== Reading text ==
All these issues are easy to see and difficult to ignore as a medical student, therefore easily influencing our decision process.  The question now is how we can strengthen and assist the faltering field of primary care in reaching its true potential of making a difference for patients and the nation?  Multiple approaches are certainly possible to address the issue, and it can be partly addressed by examining more closely the following three arenas in health care: medical education, health care delivery structure, and the role of nurse practitioners.

One approach at the medical education level, includes advocating for increased federal support for an additional 3,000 primary care residency positions annually over the next five years, a solution the Association of American Medical Colleges (AAMC) has pursued.  The AAMC strongly supports bipartisan graduate medical education (GME) legislation that has been introduced in both the House of Representatives and the Senate, titled the Resident Physician Shortage Reduction Act of 2017.  In addition, the AAMC strongly supports incentive programs such as the National Health Service Corp and the Public Service Loan Forgiveness program, two opportunities I am personally considering after graduation.  A medical school can undoubtedly expand its class size, as I have experienced first-hand, but without employment opportunities in the field of primary care and assistance with the astronomical debt after the four years of medical school, it would have little to no effect on this issue.

A second approach is to continue to support and expand the patient-centered medical home (PCMH) model of care, where the primary care physician is part of a greater multidisciplinary team, all in one location.  The physician receives one flat payment from the insurance that covers the majority of the care, a payment based on the patient’s health issues and respective complexity.  This payment system is a shift away from the historic “fee-for-service” system and instead, rewards the practice for a patient losing weight or successfully controlling blood sugar, for example.  Other changes would need accompany this model, such as using technology and other tools to track a patient’s progress and employing nursing staff to call patients and assist with monitoring.  Although the certification process to be designated a PCMH is an arduous one, this model ultimately places the patient front and center, and the latest promising studies have shown increased satisfaction among both patients and physicians.

== Your tasks ==
1. For each statement about the passage on primary care, answer yes or no and quote the words from the passage that decide it. (a) The AAMC has pursued federal support for 3,000 more primary care residency positions each year for five years. (b) In the PCMH model, the physician is paid through the fee-for-service system. (c) The passage calls the process for certification as a PCMH easy.
2. Write the next part of the passage on primary care, starting after its final sentence.

== Data ==
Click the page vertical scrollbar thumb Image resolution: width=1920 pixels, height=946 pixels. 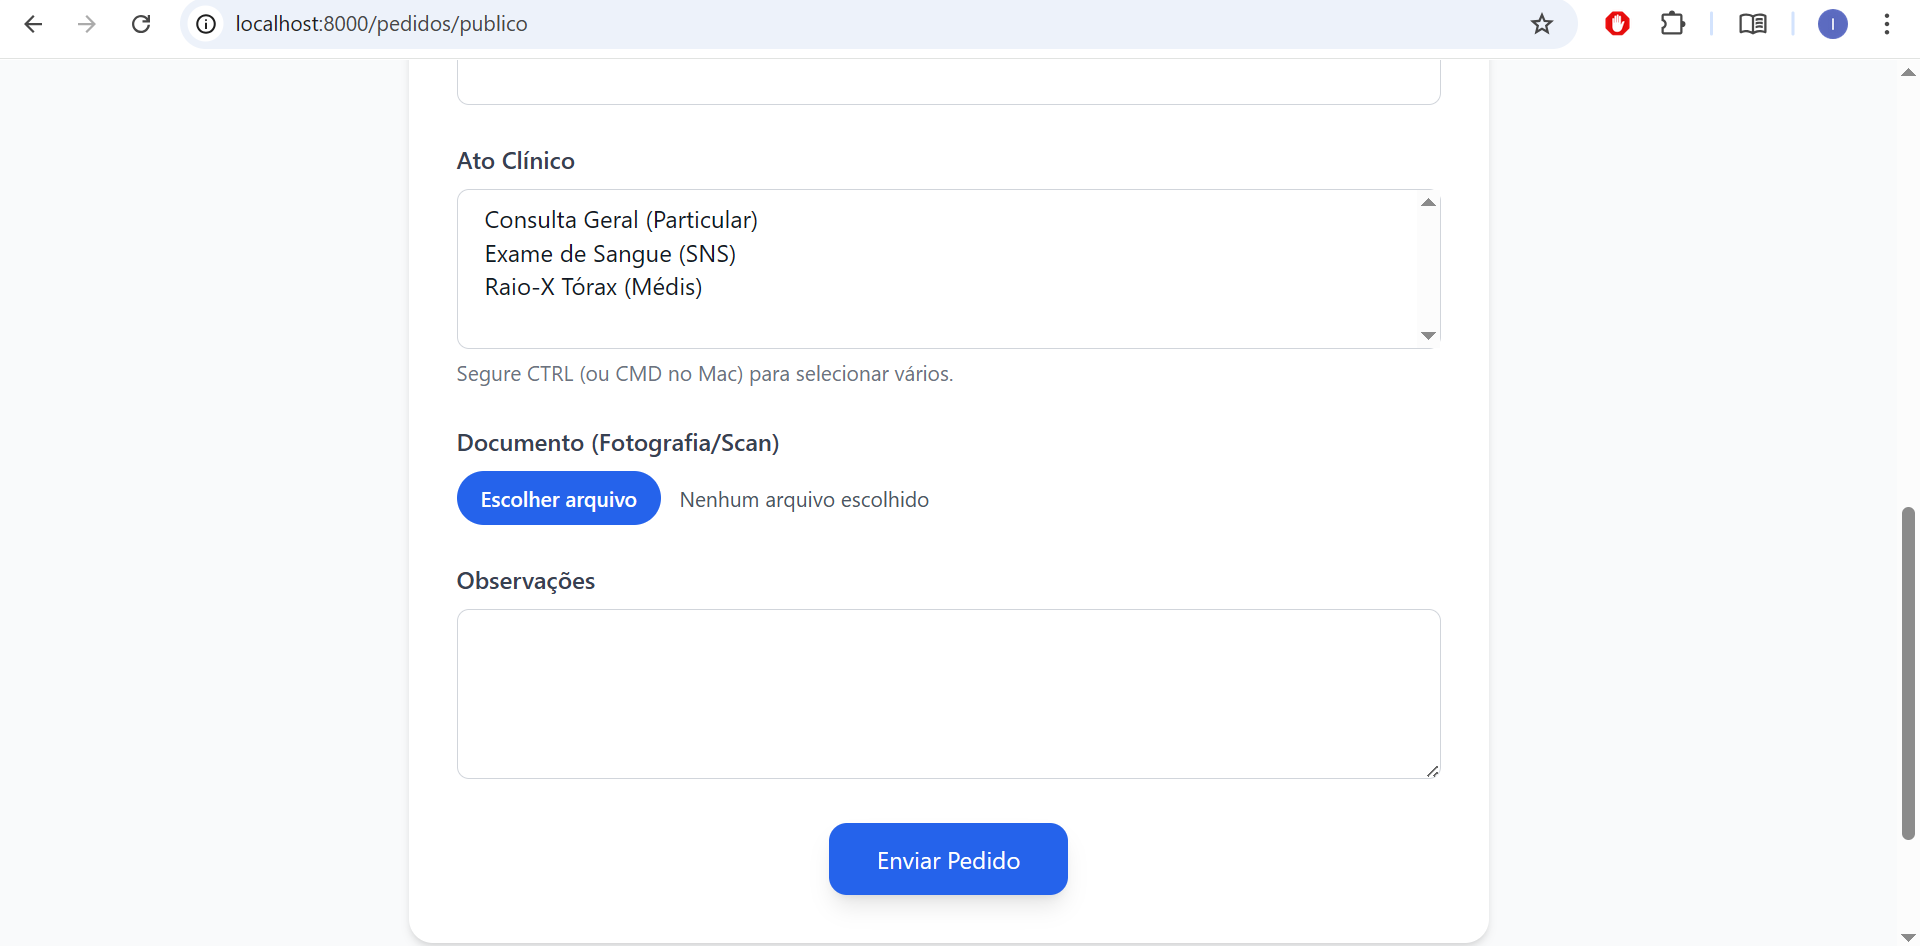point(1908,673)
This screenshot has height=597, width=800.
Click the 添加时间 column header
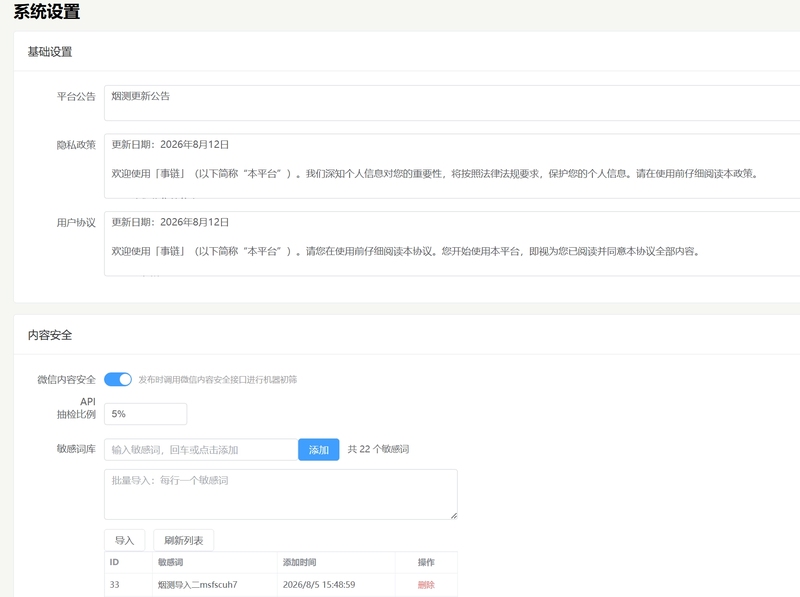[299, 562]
==
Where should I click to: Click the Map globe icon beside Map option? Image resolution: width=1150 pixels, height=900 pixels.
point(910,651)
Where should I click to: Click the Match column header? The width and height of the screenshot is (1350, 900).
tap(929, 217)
---
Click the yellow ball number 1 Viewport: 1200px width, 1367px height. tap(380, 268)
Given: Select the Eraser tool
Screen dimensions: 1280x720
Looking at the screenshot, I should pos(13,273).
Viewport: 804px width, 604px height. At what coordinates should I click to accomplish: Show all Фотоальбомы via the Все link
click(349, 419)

== Results by task ==
1.
(a) Yes: "increased federal support for an additional 3,000 primary care residency positions annually over the next five years, a solution the Association of American Medical Colleges (AAMC) has pursued"
(b) No: "This payment system is a shift away from the historic “fee-for-service” system"
(c) No: "the certification process to be designated a PCMH is an arduous one"

2.
A third approach is expanding the role of the 60,000 nurse practitioners that work in primary care in the U.S.  In twenty states, nurse practitioners have full practice authority, and the nineteen other states require nurses to coordinate with a physician for care provision.  In the 2015 Commonwealth Fund survey of primary care physicians, 66 percent of physicians stated that nurses managed the care of the chronically ill patients, such as glucose and blood pressure checks, leaving the physician with more time for high-level decision making, important follow-up appointments, and higher quality personalized care.

I believe the future holds significant promise for the field of primary care I have always felt so drawn to and dreamt working in as a young medical student.  Multiple solutions within a complicated and dynamic health care landscape have been suggested, including an increase in residency slots, restructuring health care delivery and expanding the role of nurse practitioners.  These proposals are not new, but have also not found a solid footing and require continued support and ideas.  My hope is that my generation of physicians will share my hope and view being a primary care physician as a fulfilling and rewarding career — not one to avoid but one to achieve.

Natalia Maria Calderón is a medical student.